Мне надо самому одному жить, самому одному и умереть (и очень скоро), и потому я не могу никак иначе верить, как так, как верю, готовясь итти к тому богу, от которого исшел. Я не говорю, чтобы моя вера была одна несомненно на все времена истинна, но я не вижу другой – более простой, ясной и отвечающей всем требованиям моего ума и сердца; если я узнаю такую, я сейчас же приму ее, потому что богу ничего, кроме истины, не нужно. Вернуться же к тому, от чего я с такими страданиями только что вышел, я уже никак не могу, как не может летающая птица войти в скорлупу того яйца, из которого она вышла. ‹…› Я начал с того, что полюбил свою православную веру более своего спокойствия, потом полюбил христианство более своей церкви, теперь же люблю истину более всего на свете. И до сих пор истина совпадает для меня с христианством, как я его понимаю. И я исповедую это христианство; и в той мере, в какой исповедую его, спокойно и радостно живу и спокойно и радостно приближаюсь к смерти. (ПСС, XXXIV, 247, 252–253)
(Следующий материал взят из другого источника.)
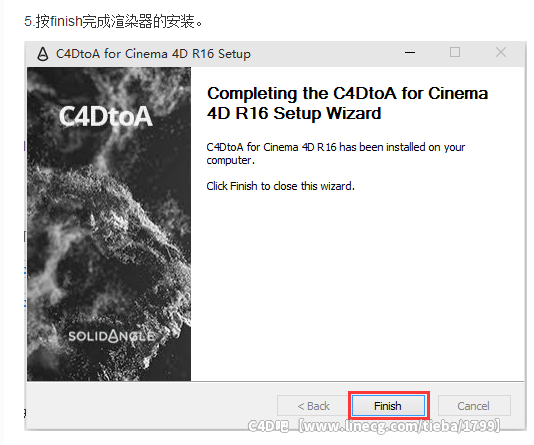
Task: Click the smoke artwork banner image
Action: [109, 224]
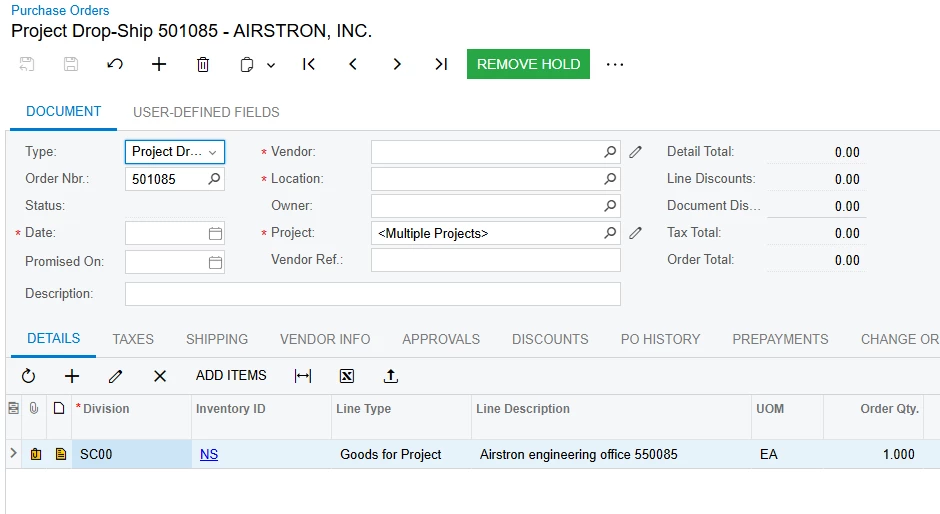Open the Date calendar picker
This screenshot has width=940, height=514.
pos(215,233)
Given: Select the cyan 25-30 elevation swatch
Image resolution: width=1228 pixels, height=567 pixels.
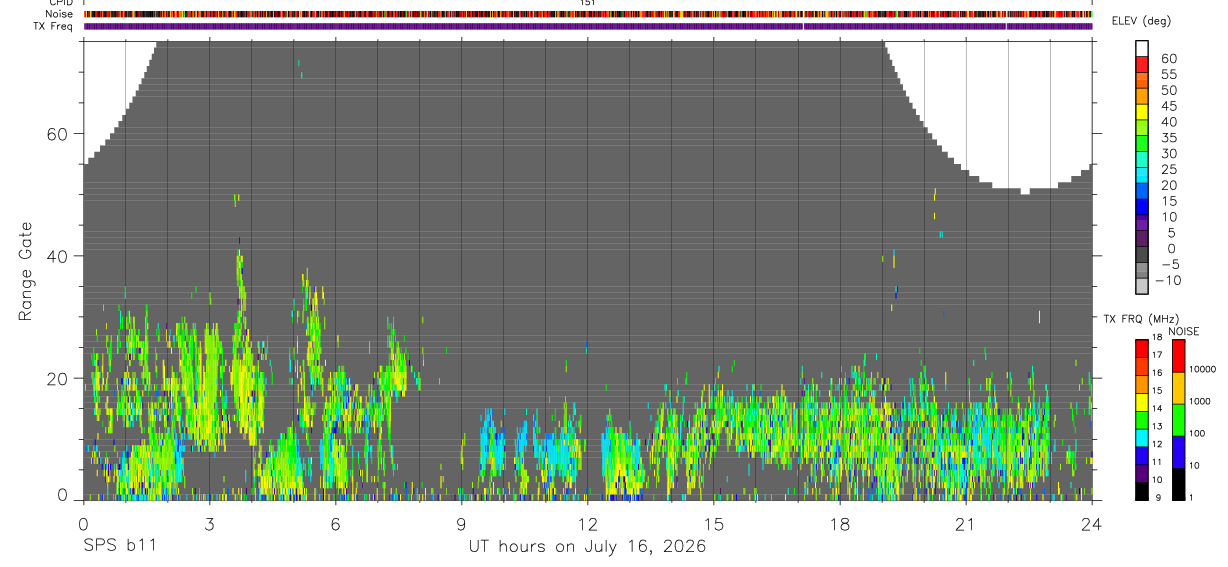Looking at the screenshot, I should click(x=1142, y=160).
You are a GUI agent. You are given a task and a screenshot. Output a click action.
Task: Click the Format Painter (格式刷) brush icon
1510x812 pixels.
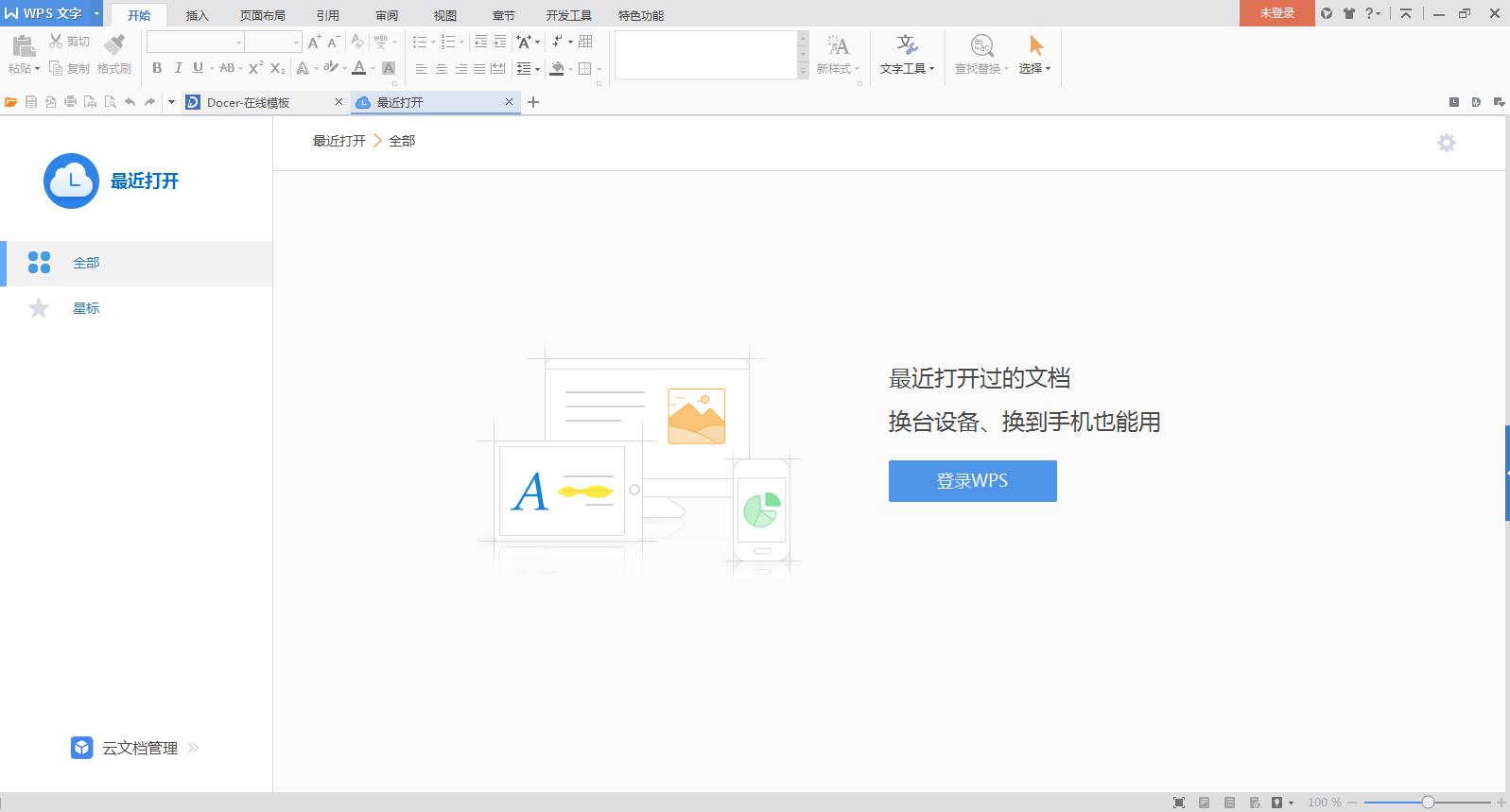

Толстой покушался на сакральные символы государственной церкви, но у него были свои святыни, которые он тщательно оберегал. Момент перехода от отдельной и временной жизни к общей и вечной обладал для него абсолютной святостью. «Любовь есть сущность жизни, и смерть, снимая покров жизни, оголяет ее сущность» (ПСС, LII, 119), – записал он в 1894 году. Племянница писателя Елизавета Оболенская вспоминала, как он спросил критика Василия Стасова, что тот думает о смерти. Стасов ответил, что вообще не думает «об этой стерве». По свидетельству Оболенской, Толстой воспринял эти слова как кощунство; он часто говорил о смерти «как о благе, как о желательном переходе из этой жизни в другую, как об освобождении. Но мысли о смерти волновали его». Однажды он заметил, что «только очень легкомысленный человек может
Летом 1901 года Толстой тяжело заболел. Главный врач тульской больницы, куда его привезли, счел его состояние безнадежным. Утром, когда Софья Андреевна ставила ему на живот теплый компресс, он сказал: «Спасибо Соня. Ты не думай, что я тебе не благодарен и не люблю тебя». Оба они плакали. На следующий день, когда ему стало чуть лучше, он признался, что чувствует себя «на распутье: и вперед (к смерти) хорошо, и назад (к жизни) хорошо. Если и пройдет теперь, то это только отсрочка». Подумав немного, он прибавил: «Еще многое есть, и хотелось бы сказать людям» (СТ-Дн., II, 2–23).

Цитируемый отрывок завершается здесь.